Wang Jason K, Schuler Alejandro, Shah Nigam H, Baiocchi Michael T M, Chen Jonathan H
Mathematical & Computational Science Program, Stanford University, Stanford, CA, USA.
Center for Biomedical Informatics Research, Stanford University, Stanford, CA, USA.
AMIA Jt Summits Transl Sci Proc. 2018 May 18;2017:226-235. eCollection 2018.

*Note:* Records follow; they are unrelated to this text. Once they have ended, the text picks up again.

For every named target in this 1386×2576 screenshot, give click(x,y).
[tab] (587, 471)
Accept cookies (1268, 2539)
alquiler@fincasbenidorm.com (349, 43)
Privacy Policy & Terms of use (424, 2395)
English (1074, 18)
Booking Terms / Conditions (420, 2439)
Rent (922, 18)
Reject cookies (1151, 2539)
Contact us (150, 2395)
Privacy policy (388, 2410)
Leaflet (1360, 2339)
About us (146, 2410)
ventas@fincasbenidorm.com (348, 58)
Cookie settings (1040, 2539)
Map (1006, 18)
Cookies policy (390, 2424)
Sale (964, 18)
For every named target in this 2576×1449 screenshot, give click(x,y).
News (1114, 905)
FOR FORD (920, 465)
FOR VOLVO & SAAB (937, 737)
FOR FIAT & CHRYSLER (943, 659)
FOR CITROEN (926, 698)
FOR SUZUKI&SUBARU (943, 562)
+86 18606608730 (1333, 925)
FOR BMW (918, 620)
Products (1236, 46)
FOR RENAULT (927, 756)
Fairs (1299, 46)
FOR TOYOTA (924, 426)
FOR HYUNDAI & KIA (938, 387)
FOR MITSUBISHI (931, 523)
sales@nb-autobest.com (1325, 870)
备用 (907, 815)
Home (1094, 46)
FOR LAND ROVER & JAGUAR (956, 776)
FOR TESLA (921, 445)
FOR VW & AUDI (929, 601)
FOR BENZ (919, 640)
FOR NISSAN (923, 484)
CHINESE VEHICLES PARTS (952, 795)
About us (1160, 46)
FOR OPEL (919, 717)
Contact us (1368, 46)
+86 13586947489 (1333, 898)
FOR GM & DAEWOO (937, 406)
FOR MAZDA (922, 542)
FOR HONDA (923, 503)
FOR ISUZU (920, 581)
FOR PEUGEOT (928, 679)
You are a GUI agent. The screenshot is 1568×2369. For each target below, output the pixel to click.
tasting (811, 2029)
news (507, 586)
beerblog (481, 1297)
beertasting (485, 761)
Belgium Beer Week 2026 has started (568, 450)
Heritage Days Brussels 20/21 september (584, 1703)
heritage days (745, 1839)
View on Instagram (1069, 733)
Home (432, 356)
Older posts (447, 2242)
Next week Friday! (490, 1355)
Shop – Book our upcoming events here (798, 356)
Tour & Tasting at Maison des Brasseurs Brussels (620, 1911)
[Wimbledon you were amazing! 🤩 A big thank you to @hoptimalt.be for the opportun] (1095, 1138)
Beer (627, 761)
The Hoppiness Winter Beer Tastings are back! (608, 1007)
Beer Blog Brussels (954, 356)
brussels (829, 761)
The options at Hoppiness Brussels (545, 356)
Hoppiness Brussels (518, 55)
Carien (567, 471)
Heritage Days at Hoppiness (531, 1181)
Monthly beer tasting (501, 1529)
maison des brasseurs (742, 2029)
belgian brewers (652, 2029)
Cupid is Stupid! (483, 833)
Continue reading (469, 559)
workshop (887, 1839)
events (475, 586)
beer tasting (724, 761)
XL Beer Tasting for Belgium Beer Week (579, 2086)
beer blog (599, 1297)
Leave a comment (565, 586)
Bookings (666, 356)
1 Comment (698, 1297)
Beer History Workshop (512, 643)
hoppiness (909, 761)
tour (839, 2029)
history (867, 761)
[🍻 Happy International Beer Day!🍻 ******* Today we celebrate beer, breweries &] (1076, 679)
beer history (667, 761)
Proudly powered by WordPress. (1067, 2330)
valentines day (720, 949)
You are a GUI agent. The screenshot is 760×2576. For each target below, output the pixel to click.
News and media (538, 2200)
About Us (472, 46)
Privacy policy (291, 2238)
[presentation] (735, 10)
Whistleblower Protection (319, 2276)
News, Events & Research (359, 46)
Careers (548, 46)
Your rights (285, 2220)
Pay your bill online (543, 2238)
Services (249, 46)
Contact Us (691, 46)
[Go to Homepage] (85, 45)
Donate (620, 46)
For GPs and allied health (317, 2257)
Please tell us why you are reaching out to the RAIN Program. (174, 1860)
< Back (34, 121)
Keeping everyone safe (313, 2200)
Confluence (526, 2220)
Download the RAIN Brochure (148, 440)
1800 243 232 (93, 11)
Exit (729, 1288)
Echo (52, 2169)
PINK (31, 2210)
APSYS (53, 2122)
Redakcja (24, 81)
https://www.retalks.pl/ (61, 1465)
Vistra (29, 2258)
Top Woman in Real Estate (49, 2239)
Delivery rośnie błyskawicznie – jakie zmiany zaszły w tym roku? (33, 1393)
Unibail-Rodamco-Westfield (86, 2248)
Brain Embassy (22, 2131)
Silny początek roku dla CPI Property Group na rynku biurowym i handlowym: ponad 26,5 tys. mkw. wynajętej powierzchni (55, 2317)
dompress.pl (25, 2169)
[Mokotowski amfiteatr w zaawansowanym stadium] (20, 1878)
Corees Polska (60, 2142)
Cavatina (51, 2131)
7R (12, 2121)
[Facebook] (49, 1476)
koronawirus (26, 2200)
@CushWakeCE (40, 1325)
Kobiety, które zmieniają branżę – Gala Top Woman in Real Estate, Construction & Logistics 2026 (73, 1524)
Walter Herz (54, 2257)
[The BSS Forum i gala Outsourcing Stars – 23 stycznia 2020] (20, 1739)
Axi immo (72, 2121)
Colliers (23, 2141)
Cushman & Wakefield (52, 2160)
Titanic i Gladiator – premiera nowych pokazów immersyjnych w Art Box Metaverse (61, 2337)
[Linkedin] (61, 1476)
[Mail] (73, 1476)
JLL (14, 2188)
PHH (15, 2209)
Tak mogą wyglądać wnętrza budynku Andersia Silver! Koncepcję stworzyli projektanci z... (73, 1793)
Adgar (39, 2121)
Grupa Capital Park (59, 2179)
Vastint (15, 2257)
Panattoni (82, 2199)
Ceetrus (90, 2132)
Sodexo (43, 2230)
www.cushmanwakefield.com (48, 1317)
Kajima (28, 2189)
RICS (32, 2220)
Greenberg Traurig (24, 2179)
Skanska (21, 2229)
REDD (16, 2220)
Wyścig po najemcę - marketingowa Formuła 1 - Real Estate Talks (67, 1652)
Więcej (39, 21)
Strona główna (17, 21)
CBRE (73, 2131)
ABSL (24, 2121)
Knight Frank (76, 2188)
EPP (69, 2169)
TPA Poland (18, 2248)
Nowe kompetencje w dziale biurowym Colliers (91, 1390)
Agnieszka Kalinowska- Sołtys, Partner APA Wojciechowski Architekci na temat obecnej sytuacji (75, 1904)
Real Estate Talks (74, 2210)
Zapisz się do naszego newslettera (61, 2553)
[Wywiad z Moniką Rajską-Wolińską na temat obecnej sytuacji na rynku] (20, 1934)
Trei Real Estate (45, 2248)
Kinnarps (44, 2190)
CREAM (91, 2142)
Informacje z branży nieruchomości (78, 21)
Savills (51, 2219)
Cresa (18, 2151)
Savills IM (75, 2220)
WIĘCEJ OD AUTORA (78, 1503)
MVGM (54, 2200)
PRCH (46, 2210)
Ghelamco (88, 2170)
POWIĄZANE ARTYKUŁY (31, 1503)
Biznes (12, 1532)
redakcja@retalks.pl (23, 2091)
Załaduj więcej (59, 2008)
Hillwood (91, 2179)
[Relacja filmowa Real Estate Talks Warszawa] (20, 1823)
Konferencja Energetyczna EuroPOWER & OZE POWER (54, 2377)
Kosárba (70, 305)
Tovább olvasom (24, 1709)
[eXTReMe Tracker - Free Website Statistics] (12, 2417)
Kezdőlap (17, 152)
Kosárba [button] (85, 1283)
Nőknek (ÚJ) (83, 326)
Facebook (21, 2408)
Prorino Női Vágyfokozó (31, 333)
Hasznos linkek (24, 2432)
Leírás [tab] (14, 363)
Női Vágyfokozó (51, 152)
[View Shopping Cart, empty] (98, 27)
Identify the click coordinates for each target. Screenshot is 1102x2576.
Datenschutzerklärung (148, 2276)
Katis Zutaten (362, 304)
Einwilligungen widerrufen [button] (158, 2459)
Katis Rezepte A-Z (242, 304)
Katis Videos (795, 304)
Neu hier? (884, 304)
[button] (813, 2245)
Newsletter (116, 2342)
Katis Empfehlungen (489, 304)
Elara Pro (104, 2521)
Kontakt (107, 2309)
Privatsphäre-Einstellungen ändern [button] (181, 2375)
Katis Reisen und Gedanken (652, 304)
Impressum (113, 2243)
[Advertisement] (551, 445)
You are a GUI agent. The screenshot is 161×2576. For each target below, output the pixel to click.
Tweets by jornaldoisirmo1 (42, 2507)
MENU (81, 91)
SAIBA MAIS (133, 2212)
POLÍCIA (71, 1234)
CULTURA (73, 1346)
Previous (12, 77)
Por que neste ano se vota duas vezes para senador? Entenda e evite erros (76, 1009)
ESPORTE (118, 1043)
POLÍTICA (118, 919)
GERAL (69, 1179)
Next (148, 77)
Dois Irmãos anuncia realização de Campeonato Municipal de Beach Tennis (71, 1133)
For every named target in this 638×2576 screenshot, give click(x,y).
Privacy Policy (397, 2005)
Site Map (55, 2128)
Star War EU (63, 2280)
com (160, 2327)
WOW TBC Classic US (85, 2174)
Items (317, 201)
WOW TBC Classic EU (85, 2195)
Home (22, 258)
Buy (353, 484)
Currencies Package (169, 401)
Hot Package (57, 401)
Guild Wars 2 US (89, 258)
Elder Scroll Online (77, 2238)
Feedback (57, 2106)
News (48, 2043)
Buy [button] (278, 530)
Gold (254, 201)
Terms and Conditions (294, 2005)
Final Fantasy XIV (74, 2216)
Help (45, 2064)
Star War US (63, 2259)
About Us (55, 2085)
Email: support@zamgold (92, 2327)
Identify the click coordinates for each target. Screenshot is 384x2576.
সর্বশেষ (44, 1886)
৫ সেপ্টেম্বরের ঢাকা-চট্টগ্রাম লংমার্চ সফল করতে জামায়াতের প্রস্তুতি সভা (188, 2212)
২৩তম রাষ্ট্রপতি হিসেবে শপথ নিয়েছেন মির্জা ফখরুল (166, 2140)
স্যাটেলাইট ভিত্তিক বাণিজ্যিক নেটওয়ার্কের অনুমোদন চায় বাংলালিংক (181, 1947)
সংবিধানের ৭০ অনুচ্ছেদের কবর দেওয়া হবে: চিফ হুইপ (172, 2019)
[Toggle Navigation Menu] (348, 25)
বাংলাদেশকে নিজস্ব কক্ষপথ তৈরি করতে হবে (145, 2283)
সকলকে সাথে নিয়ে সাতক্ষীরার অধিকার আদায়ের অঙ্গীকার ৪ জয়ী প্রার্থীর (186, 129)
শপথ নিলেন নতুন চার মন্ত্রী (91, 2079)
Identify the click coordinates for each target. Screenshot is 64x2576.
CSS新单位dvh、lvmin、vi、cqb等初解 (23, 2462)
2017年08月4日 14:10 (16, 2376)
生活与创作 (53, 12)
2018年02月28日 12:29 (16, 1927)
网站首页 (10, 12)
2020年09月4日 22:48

Clinical order patterns derived from data-mining electronic health records can be a valuable source of decision support content. However, the quality of crowdsourcing such patterns may be suspect depending on the population learned from. For example, it is unclear whether learning inpatient practice patterns from a university teaching service, characterized by physician-trainee teams with an emphasis on medical education, will be of variable quality versus an attending-only medical service that focuses strictly on clinical care. Machine learning clinical order patterns by association rule episode mining from teaching versus attending-only inpatient medical services illustrated some practice variability, but converged towards similar top results in either case. We further validated the automatically generated content by confirming alignment with external reference standards extracted from clinical practice guidelines.
从数据挖掘电子健康记录中得出的临床医嘱模式可以成为决策支持内容的宝贵来源。然而,根据所学习的人群,众包此类模式的质量可能存在疑问。例如,从以医师培训团队为主且强调医学教育的大学教学服务中学习住院患者的实践模式,其质量是否会与仅专注于临床护理的主治医生医疗服务有所不同尚不清楚。通过关联规则事件挖掘,分别从教学型和仅主治医生参与的住院医疗服务中学习临床医嘱模式,结果显示了一些实践差异,但在两种情况下都趋向于类似的顶级结果。我们通过确认与从临床实践指南中提取的外部参考标准一致,进一步验证了自动生成的内容。